There is evidence that ESAs cause thrombosis in other patient groups. Thus, a seminal phase III study in critically ill patients failed to demonstrate reduced transfusion need but did find a significant increase in thrombotic complications with ESA use,8 while use of ESAs in the setting of cardiopulmonary bypass and spinal surgery increased complications (see details in package insert).9 These observations of adverse outcomes led to package insert “black box warnings” that state as of July 30, 2008:

ESAs shortened overall survival and/or increased the risk of tumor progression or recurrence in some clinical studies in patients with breast, non–small-cell lung, head and neck, lymphoid, and cervical cancers.

To decrease these risks, as well as the risk of serious cardio- and thrombovascular events, use the lowest dose needed to avoid red blood cell transfusion.

Use ESAs only for treatment of anemia due to concomitant myelosuppressive chemotherapy.

ESAs are not indicated for patients receiving myelosuppressive therapy when the anticipated outcome is cure.

Discontinue following the completion of a chemotherapy course.

US Food and Drug Administration (FDA), Aranesp (darbepoetin alfa) package insert10

Further discussion of the FDA actions in relation to ESAs can be found on their webpage.9

What Should Clinicians and Researchers Do? 

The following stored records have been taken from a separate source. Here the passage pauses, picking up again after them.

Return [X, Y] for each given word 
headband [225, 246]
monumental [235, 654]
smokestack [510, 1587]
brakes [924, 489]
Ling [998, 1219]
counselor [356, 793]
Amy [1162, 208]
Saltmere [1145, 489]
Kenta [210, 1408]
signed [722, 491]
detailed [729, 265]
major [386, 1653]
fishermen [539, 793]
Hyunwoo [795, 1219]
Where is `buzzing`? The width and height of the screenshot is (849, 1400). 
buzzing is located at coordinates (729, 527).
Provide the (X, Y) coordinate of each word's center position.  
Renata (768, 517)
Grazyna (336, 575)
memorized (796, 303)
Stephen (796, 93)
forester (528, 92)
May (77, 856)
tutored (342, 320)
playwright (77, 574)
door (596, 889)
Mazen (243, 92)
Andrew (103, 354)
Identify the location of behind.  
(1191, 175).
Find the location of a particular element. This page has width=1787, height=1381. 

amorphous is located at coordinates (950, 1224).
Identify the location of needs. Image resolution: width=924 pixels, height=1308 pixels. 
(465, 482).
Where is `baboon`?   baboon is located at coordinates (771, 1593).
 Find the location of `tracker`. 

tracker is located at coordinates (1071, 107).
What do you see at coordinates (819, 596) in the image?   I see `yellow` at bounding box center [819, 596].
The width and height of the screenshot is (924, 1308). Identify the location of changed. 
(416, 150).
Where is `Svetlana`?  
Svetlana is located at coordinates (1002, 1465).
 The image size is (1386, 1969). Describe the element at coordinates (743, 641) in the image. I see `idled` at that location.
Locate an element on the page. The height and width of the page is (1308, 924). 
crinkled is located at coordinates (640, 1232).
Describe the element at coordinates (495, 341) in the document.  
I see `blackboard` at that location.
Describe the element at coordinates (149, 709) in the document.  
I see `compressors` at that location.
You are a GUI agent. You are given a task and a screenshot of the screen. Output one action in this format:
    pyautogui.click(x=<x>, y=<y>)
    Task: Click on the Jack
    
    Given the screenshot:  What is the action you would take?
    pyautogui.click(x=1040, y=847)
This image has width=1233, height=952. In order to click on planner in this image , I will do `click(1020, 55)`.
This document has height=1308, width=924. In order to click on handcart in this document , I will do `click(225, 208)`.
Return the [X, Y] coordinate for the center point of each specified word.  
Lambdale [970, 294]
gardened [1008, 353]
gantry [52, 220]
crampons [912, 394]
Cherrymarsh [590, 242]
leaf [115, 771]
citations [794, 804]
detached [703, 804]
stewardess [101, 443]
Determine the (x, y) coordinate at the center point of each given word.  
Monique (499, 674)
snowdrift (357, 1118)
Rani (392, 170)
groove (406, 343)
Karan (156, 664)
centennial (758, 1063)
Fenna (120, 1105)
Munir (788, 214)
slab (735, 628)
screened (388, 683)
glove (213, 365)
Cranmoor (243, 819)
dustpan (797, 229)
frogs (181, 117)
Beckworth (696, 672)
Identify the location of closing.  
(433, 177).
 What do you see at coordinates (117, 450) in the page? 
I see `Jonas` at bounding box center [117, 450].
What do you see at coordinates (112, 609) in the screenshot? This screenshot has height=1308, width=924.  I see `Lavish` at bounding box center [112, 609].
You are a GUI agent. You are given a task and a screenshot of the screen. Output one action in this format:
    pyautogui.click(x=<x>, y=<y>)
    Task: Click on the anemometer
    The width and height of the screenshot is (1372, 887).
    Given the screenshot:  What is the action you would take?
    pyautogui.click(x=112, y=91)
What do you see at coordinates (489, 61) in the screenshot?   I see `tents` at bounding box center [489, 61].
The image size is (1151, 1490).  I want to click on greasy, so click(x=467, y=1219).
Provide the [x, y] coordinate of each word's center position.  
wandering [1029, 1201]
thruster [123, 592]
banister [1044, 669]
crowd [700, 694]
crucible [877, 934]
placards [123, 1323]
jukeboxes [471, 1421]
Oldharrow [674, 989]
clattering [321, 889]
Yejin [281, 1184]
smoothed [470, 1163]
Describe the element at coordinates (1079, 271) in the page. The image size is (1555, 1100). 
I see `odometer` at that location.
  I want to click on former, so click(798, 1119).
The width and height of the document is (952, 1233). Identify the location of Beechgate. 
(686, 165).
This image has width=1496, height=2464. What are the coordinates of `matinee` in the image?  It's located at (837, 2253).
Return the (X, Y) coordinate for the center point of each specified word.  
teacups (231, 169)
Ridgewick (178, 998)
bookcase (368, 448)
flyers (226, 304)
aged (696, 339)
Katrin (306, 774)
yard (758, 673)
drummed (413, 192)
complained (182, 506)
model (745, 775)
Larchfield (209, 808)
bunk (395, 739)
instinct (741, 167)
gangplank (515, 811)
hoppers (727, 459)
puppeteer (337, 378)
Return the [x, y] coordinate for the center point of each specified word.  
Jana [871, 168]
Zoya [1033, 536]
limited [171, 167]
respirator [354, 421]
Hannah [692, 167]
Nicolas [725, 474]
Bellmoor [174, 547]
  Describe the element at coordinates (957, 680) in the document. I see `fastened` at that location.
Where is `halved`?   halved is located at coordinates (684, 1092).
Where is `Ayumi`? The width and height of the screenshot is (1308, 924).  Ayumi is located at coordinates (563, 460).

Current ASCO/ASH (American Society of Clinical Oncology/American Society of Hematology) guidelines11 recommend the use of ESAs as a treatment option for patients with chemotherapy-associated anemia and a hemoglobin concentration that is approaching, or has fallen below, 10 g/dL, with a goal of increasing the hemoglobin and reducing the need for transfusions. However, based on the review published by Bennett and colleagues, clinicians should carefully weigh the risks of this therapy. Available evidence suggests the risk of thromboembolism and death in these already high-risk patients is enhanced by the use of ESAs; therefore, clinicians are implicitly weighing the potential for improved quality of life and reduced need for transfusion against the enhanced risk of venous thromboembolism and death. Although not addressed in the systematic review, particular groups of patients are likely to be at enhanced risk of VTE events; these include multiple myeloma patients treated with thalidomide or lenalidomide, patients with very high risk of VTE events (such as those with some subtypes of metastatic adenocarcinoma and those with primary brain tumors), those with inherited or acquired risk factors for venous thromboembolism (such as prior events), and others. Which subgroup of patients, if any, that might be at high risk of death with ESA use remains unknown.

Most data contributing to the conclusion that ESAs increase the risk of venous thromboembolism and death came from studies which used erythropoietin. Theoretically, darbepoetin might be associated with a different risk profile than erythropoietin; however, prior studies have concluded that these agents have similar biological effects and as such there is no evidence that darbepoetin might be associated with a different risk profile than erythropoietin.5

The biology of the observed increase in the risk of both venous thromboembolism and death is unknown. This is a prime area for further research. Perhaps it is time for oncologists to realize the lessons nephrologists have already learned. As the primary aim of any health care giver remains primum non nocere (first, do no harm), it appears most prudent that practitioners adhere strictly to FDA-approved indications for ESAs. In particular, clinicians should avoid administering this drug to achieve hemoglobin values in excess of 120 g/dL, and they should not administer it to patients outside those recommended in the FDA-approved package insert.